Part 1: Spectral clustering algorithms

The goal of this part is to implement different spectral clustering algorithms and to analyze their behavior on a few simple graphs.

Exercise 1

Reminder: The eigen() function gives the spectrum of a matrix.

  1. Write an R function that performs normalized spectral clustering. This function takes as argument an adjacency matrix and the desired number of clusters. It can display the eigenvalues of the Laplacian matrix \(L_N\) and returns the resulting clustering.
  2. Simulate a small graph whose communities you know and test your function. We can take for example a graph with several connected components, each being \(G(n,p\) with \(p\) large enough. Then in a second step we make this graph connected.
  3. Do the same for absolute spectral clustering based on \(L_\text{abs}\).

Exercise 2

Simulate different graphs and analyze the spectrum of the associated \(L_N\) and \(L_{\text{abs}}\) Laplacians. Does the eigengap method allow you to choose a reasonable number of clusters? Check which method finds the correct clustering. Besides, how do we compare the clusters obtained by two different classification algorithms? (We must pay attention to the problem of ``label switching’’).

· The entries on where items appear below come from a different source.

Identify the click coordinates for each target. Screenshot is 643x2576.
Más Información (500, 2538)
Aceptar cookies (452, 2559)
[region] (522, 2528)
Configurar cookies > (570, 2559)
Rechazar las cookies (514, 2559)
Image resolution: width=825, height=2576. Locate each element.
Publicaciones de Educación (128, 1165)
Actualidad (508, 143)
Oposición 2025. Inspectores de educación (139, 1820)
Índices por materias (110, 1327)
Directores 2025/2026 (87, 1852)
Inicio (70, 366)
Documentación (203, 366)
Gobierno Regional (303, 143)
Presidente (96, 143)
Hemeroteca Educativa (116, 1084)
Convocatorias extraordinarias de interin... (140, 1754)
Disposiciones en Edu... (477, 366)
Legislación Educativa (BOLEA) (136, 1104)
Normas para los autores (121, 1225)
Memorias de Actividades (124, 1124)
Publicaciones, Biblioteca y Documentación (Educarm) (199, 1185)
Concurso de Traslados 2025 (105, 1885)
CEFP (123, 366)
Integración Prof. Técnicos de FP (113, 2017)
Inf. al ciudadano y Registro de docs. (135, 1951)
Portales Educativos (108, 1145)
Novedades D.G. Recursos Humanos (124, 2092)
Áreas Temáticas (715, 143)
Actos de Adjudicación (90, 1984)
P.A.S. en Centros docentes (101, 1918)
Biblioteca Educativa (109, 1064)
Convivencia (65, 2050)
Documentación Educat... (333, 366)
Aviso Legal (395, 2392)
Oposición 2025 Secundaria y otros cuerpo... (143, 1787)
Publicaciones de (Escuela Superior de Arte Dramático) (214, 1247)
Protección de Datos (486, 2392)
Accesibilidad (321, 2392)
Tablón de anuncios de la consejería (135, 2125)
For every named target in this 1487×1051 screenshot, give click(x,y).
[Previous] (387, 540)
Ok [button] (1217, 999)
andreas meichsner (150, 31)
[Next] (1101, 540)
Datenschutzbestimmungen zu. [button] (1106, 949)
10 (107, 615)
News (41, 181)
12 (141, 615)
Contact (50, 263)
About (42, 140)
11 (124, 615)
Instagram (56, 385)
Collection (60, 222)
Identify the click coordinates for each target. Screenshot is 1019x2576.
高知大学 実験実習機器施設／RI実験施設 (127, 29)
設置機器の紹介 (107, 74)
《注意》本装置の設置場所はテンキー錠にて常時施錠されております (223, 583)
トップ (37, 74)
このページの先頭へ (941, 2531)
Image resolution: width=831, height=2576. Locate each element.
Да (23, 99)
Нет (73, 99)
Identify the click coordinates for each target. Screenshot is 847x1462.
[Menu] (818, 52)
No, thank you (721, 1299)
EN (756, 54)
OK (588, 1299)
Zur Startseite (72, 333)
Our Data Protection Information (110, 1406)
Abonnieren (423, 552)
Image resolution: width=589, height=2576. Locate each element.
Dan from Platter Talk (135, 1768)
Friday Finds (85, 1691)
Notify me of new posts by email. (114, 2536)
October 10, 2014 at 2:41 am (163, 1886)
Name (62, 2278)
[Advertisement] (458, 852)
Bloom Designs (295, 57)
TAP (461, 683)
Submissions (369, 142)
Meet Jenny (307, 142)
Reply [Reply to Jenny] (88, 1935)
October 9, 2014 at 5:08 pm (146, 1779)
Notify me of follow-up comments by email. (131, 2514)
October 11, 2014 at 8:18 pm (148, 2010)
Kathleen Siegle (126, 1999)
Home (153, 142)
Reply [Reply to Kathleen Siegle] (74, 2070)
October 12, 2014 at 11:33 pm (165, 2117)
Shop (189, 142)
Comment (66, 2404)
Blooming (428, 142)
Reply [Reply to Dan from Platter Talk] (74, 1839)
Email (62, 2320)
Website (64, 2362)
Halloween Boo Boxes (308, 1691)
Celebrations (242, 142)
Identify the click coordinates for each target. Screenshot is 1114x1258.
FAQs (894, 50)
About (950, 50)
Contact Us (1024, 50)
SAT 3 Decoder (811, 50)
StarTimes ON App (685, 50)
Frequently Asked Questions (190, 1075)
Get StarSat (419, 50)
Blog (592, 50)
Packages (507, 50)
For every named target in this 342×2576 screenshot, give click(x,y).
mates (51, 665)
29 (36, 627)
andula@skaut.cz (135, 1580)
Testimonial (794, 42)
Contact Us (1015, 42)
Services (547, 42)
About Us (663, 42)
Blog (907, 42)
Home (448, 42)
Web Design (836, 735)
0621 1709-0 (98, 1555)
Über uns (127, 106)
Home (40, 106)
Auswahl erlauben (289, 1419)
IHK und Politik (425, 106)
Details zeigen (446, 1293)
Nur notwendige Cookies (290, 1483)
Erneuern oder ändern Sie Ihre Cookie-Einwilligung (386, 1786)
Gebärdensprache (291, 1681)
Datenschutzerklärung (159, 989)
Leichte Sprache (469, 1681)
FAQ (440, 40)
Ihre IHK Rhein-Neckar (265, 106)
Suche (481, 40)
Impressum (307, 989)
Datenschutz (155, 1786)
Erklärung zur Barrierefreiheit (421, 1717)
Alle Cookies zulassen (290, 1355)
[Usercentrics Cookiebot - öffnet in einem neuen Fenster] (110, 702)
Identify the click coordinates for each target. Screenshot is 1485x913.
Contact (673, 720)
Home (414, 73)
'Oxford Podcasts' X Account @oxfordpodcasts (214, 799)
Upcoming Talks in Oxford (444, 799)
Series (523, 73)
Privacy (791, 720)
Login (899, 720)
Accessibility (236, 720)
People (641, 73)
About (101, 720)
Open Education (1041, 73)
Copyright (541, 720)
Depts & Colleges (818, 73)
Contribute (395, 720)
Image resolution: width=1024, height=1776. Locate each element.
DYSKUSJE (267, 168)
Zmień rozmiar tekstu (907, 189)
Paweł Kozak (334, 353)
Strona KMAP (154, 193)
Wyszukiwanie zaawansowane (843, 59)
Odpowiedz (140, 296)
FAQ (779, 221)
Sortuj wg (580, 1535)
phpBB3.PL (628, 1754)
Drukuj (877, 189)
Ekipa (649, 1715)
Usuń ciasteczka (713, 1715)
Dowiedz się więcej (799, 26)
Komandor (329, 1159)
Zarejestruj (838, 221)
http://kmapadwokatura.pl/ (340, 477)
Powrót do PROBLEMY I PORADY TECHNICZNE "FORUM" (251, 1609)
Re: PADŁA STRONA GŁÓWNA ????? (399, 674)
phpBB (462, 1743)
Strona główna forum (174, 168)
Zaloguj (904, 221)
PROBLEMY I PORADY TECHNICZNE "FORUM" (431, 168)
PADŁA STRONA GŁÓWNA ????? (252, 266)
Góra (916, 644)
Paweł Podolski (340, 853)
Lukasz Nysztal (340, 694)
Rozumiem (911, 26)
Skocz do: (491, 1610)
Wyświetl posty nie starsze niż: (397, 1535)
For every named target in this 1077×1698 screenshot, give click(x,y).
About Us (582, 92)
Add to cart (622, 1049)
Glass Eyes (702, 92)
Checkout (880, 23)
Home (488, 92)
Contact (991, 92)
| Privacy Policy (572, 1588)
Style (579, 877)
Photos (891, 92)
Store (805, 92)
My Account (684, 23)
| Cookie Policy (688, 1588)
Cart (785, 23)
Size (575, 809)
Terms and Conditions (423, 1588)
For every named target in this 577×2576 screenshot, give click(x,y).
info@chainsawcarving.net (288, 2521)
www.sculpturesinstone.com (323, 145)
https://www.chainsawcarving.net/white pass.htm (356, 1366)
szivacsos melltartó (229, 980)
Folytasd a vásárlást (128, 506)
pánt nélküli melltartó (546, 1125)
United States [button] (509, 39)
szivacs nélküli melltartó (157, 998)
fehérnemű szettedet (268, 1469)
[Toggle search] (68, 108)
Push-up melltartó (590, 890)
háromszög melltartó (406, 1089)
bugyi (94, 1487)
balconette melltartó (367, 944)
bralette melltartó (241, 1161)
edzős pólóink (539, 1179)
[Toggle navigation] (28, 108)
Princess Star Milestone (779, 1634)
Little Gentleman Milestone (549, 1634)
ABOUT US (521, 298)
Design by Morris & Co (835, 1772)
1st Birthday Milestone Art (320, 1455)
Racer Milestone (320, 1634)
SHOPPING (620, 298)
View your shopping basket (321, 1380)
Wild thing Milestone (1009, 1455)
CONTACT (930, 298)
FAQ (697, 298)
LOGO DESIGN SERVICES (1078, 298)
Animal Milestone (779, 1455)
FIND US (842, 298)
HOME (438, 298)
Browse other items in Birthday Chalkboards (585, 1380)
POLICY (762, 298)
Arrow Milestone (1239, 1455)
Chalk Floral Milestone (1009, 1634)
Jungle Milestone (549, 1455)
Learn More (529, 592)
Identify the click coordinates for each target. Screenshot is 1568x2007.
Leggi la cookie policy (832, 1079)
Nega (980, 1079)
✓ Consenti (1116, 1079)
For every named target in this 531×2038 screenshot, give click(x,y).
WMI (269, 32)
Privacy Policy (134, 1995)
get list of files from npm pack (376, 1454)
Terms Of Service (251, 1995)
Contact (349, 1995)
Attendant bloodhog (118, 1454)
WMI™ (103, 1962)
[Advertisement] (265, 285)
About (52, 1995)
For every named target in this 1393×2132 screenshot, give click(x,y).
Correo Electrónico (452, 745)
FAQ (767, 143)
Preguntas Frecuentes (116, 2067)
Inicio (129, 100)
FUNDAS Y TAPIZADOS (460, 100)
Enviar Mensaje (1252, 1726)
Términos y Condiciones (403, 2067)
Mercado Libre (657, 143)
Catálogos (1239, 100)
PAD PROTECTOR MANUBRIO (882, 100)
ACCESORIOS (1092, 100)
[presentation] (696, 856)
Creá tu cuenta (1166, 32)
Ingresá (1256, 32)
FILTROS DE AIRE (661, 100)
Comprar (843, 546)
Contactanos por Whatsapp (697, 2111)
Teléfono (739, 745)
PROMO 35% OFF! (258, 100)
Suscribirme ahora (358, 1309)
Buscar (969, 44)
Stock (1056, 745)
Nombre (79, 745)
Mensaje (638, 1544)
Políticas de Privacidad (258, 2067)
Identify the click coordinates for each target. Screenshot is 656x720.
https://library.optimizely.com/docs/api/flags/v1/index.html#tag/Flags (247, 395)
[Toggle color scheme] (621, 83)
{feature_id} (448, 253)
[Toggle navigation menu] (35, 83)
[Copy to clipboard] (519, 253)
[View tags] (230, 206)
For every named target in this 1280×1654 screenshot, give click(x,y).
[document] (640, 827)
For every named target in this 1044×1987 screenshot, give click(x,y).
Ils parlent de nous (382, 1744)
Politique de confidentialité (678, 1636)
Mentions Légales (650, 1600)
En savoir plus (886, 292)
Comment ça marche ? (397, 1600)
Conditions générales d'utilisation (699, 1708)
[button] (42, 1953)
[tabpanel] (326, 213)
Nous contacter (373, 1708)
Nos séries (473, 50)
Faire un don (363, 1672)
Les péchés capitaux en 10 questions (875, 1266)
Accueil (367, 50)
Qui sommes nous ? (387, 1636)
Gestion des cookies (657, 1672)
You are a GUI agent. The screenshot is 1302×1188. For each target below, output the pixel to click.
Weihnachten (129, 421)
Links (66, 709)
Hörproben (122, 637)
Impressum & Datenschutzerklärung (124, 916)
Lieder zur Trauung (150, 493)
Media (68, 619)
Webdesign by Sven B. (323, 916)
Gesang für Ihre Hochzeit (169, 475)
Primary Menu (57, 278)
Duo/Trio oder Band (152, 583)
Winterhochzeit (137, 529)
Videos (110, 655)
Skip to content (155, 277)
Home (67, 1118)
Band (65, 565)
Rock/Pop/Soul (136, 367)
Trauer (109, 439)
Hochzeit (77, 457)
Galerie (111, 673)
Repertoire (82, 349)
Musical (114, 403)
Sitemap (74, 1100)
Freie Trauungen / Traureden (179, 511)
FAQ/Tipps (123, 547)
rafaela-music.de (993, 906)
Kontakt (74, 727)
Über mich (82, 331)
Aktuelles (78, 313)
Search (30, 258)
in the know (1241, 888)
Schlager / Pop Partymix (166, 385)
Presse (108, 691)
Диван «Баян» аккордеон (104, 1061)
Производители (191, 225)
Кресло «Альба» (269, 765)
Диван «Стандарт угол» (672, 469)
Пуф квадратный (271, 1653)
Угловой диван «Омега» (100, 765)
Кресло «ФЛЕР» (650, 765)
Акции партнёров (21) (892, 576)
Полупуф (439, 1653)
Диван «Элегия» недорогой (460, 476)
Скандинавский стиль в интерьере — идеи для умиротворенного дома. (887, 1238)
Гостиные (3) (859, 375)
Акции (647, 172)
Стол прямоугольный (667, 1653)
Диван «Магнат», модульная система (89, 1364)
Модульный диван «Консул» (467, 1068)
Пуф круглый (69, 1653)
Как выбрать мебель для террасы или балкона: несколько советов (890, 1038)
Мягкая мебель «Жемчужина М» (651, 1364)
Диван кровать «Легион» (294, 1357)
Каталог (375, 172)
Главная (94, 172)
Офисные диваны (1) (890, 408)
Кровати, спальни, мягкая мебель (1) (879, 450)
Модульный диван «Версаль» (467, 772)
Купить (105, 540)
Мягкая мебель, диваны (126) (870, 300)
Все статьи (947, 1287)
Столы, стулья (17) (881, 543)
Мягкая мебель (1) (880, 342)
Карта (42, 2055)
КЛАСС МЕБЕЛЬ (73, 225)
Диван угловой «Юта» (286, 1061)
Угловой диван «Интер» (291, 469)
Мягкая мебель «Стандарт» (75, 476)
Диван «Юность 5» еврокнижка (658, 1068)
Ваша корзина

Some ideas for graphs to simulate:

  • a graph \(G(n,p)\) (with a single connected component) (use the sample_gnp() function);
  • a graph with two, three or four communities (try sample_sbm());
  • a star graph;
  • a bi-part graph (complete between the two parts);
  • two stars connected by an edge.

Exercise 3

Take one of the real graphs seen in the previous practicals (friends or karate graph for example) and apply the clustering algorithms on this data. Interpret your results.

Part 2: Similarity graphs

In this part, we analyze the effect of the choice of the similarity graph as well as the effect of the choice of the method on the clustering obtained.

We simulate a dataset of \(n = 100\) points \(x_i\) in \(\mathbb R^2\) by the following instructions:

set.seed(111)
library(mlbench)
n <- 100
simu <- mlbench.spirals(100, 1, 0.025)
plot(simu)

We obtain a data set made up of two nested spirals of points. The challenge is to find the two groups.

  1. To begin, apply the k-means algorithm directly to this data to make a clustering into two groups. Visualize the clustering by representing the points in color. Comment on the result.

  2. Calculate Gaussian similarities \(s_{ij}=\exp\{-\|x_i-x_j\|^2/(2\sigma^2)\}\) with \(\sigma=1\).

    • Apply the normalized spectral clustering algorithm on this dense graph to search for two classes. Analyze the normalized Laplacian spectrum and visualize the clustering obtained.

    • Draw the cloud of the new points on which \(k\)-means is applied (these are the lines of the matrix T made up of the first two normalized eigenvectors) and add the initial classes in color. Interpret the results.

    • Apply the absolute spectral clustering algorithm with two classes. Analyze the spectrum and visualize the clustering obtained.

  3. Do the same for the following similarity graphs:

    • We set \(\varepsilon=q_{0.75}\) the quantile at 75% of the similarities \(\{s_{ij}\}_{i<j}\). Construct the \(\varepsilon\)-neighborhood graph of the points \(\{x_i\}\).
    • We set \(\varepsilon=q_{0.95}\) the quantile at \(95\%\) of the similarities \(\{s_{ij}\}_{i<j}\). Construct the \(\varepsilon\)-neighborhood graph of the points \(\{x_i\}\).
    • We set \(p=2\lfloor \log(n)\rfloor\). Construct the valued graph of the \(p\) nearest mutual neighbors of the points \(\{x_i\}\).
    • We set \(p=2\). Construct the valued graph of the \(p\) nearest mutual neighbors of the points \(\{x_i\}\).
    • We set \(p=2\lfloor \log(n)\rfloor\). Construct the valued graph of the \(p\) nearest simple neighbors of the points \(\{x_i\}\).
    • We set \(p=2\). Construct the valued graph of the \(p\) nearest simple neighbors of the points \(\{x_i\}\).